Yo, que me centro en no errar, para acabar errando, y en no fallar, para acabar fallando, acabo gran parte de veces pensando si todo el camino andado habrá, o no, sido en vano. Si todos mis desconciertos habrán conseguido aclarar lo que dentro guardo o si más bien me he acostumbrado a vivir con ellos y ya no puedo evitarlos.
Y es que yo, cansada de hablar tanto de mí misma acabo siendo la base de una conversación aburrida, que intento salvar con chistes o frases dispares sobre cómo amaneció el día. Me tacho de egoísta cuando estoy en casa a solas porque no conozco otra forma de hablarme, o quizás es que aún no sé cómo engañarme.
De verdad que intento no ponerme tan fría cuando reflexiono sobre todo, y sobretodo sobre lo que agoniza pero, no doy, incluso cuando asfixia soy sólo un delirio convertido en persona. Una prueba más de que la mente propia se puede convertir en tortura y de que lo que clasificas como sin importancia siempre vuelve para dejar una marca.

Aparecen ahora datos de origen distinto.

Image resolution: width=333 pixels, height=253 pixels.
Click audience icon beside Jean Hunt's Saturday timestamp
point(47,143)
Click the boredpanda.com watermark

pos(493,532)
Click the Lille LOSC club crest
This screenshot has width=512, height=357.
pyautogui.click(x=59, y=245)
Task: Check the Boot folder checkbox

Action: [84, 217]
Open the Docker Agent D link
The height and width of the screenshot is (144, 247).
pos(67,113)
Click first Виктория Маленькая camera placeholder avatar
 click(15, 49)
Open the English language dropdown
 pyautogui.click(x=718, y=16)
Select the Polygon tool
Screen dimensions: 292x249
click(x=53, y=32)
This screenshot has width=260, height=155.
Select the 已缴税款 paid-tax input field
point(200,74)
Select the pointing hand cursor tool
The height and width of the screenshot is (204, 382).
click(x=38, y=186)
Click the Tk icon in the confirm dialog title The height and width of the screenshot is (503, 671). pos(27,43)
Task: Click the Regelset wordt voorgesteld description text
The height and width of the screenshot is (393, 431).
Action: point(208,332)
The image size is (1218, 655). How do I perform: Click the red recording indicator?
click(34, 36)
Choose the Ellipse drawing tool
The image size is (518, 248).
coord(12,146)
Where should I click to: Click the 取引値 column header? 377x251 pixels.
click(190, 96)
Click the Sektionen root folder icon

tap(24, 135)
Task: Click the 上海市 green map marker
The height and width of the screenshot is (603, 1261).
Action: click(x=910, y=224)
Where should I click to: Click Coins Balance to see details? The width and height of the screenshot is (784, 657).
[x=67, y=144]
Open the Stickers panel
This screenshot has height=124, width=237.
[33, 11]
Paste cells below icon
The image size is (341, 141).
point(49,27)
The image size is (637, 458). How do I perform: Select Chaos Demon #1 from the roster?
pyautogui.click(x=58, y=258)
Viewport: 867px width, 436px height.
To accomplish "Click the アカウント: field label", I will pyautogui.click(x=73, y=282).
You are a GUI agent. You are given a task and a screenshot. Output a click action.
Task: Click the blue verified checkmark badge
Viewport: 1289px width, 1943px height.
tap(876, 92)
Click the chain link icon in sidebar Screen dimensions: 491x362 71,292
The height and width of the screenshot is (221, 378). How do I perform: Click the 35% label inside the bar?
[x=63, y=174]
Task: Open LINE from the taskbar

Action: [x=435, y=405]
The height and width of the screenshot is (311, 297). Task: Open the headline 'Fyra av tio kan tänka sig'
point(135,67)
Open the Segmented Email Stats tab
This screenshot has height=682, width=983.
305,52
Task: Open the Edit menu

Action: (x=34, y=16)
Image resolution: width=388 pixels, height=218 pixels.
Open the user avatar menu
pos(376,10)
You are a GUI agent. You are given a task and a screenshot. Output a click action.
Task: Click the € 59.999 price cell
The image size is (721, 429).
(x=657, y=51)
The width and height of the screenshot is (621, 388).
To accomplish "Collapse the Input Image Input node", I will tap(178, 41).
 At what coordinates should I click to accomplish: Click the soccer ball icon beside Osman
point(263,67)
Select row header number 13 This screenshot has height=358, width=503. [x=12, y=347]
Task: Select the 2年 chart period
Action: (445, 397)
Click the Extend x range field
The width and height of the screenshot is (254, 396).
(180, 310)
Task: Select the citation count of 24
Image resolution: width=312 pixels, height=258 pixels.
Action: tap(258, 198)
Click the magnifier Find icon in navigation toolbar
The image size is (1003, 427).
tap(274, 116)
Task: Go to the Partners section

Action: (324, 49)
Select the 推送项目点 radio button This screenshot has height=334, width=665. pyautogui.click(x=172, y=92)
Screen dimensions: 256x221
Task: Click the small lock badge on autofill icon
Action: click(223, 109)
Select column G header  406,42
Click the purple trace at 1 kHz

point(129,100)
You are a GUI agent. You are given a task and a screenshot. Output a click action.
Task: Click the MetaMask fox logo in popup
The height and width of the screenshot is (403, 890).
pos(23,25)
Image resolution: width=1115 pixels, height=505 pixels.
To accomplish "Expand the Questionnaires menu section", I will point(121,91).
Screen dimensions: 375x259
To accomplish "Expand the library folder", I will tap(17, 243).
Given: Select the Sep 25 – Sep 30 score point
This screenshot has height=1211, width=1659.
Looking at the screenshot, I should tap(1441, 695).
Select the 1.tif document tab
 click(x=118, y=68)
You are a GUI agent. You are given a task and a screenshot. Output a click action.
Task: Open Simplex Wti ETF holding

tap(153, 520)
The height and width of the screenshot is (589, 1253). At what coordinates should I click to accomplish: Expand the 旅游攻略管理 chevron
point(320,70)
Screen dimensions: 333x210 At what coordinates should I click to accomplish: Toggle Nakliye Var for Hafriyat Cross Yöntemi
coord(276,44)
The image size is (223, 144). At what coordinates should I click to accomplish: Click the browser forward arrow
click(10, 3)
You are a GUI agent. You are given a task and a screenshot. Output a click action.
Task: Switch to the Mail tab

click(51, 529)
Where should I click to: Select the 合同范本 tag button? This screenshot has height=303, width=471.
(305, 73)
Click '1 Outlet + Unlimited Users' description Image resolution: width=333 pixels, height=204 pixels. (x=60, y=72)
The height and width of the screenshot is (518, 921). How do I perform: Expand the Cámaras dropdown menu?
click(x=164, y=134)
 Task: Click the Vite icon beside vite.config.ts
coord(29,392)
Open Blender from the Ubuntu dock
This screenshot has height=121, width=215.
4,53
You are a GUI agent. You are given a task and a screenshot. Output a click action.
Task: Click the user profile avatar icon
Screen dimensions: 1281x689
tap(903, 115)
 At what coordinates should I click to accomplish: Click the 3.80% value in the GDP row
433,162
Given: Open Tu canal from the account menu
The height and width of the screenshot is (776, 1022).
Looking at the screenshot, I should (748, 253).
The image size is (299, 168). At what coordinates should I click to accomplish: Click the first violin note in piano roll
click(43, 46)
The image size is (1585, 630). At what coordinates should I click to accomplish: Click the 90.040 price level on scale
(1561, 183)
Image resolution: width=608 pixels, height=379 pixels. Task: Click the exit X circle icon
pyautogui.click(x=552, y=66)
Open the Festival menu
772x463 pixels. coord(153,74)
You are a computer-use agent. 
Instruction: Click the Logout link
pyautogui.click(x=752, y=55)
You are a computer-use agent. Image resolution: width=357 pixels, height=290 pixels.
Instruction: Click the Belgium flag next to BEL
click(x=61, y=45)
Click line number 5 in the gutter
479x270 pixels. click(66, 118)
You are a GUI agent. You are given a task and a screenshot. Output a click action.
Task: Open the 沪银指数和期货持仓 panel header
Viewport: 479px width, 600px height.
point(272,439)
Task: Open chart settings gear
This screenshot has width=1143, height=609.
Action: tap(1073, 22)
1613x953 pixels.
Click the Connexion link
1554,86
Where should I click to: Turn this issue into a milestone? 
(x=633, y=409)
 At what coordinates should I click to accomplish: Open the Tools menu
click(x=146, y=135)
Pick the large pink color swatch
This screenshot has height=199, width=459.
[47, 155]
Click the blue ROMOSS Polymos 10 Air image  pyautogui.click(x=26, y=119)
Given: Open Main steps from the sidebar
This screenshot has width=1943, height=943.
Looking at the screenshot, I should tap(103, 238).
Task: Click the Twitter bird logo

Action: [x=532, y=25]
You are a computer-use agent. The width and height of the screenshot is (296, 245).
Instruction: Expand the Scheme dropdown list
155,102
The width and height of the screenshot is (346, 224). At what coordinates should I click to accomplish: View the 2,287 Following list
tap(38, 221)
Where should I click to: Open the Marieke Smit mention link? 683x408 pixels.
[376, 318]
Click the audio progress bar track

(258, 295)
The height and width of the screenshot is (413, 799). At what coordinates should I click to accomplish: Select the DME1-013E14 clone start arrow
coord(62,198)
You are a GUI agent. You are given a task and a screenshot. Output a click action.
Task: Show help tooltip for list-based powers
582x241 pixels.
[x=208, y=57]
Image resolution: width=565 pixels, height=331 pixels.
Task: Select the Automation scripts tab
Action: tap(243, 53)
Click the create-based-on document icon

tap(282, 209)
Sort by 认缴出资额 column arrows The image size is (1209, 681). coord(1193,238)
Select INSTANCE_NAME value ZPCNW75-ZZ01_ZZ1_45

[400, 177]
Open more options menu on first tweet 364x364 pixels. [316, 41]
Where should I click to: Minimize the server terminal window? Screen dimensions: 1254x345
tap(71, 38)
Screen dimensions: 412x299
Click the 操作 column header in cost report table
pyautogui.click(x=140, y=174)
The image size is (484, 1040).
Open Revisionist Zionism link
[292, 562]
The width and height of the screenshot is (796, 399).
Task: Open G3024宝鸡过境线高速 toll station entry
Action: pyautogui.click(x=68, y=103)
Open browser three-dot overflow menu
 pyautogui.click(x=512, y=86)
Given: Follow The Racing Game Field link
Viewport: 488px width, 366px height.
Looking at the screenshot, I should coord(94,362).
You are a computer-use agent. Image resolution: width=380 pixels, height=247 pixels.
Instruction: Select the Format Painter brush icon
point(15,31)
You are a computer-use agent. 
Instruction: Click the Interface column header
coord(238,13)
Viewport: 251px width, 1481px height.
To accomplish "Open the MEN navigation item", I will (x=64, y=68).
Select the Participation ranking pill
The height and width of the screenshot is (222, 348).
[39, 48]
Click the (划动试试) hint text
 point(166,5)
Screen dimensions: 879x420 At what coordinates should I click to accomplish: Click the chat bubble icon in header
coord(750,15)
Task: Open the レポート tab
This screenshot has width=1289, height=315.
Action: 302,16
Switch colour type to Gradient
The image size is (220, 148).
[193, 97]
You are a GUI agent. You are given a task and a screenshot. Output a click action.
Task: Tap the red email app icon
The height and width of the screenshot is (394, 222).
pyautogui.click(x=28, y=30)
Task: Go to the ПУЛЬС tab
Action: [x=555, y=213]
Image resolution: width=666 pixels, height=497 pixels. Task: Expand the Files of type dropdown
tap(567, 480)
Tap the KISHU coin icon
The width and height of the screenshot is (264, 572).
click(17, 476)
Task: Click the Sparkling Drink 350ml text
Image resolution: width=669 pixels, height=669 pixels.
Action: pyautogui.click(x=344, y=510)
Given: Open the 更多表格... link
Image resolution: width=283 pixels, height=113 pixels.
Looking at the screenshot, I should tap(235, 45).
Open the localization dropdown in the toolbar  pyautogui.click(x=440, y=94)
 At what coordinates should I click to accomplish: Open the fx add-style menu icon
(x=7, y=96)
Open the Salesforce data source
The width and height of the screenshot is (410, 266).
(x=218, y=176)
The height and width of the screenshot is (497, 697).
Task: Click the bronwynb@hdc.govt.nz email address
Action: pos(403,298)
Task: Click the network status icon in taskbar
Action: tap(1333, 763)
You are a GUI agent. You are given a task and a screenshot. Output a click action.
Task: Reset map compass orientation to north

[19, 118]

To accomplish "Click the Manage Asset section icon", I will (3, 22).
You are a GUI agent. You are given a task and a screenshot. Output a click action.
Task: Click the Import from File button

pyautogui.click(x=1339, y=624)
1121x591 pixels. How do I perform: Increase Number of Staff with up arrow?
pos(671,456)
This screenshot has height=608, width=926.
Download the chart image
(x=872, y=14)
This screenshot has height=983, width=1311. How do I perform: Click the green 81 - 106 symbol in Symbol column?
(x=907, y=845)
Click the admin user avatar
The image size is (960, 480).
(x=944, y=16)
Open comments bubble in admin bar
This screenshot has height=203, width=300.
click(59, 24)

Me emparanoyo, me autosaboteo, convierto en mío todo lo que no es mío y echo la culpa de mis desvaríos quizás a alguien que ni fue testigo del delirio porque... intento no cuestionarme el mundo, pero siento que él a mí sí; siento que me rodeo de quien quiero en función del momento y que no soy realista con lo que tengo o quiero.
Yo, podría escribir un malestar en un minuto, tras veintidos segundos inexactos uno distinto y, aún viendo en texto todo lo que no escucho porque no digo, cuestionarme su validez y preferir olvidarlo. Me silencia mi propia voz diciéndome que calle, que relato irrealidades, que en verdad no puedo morir en lo absurdo.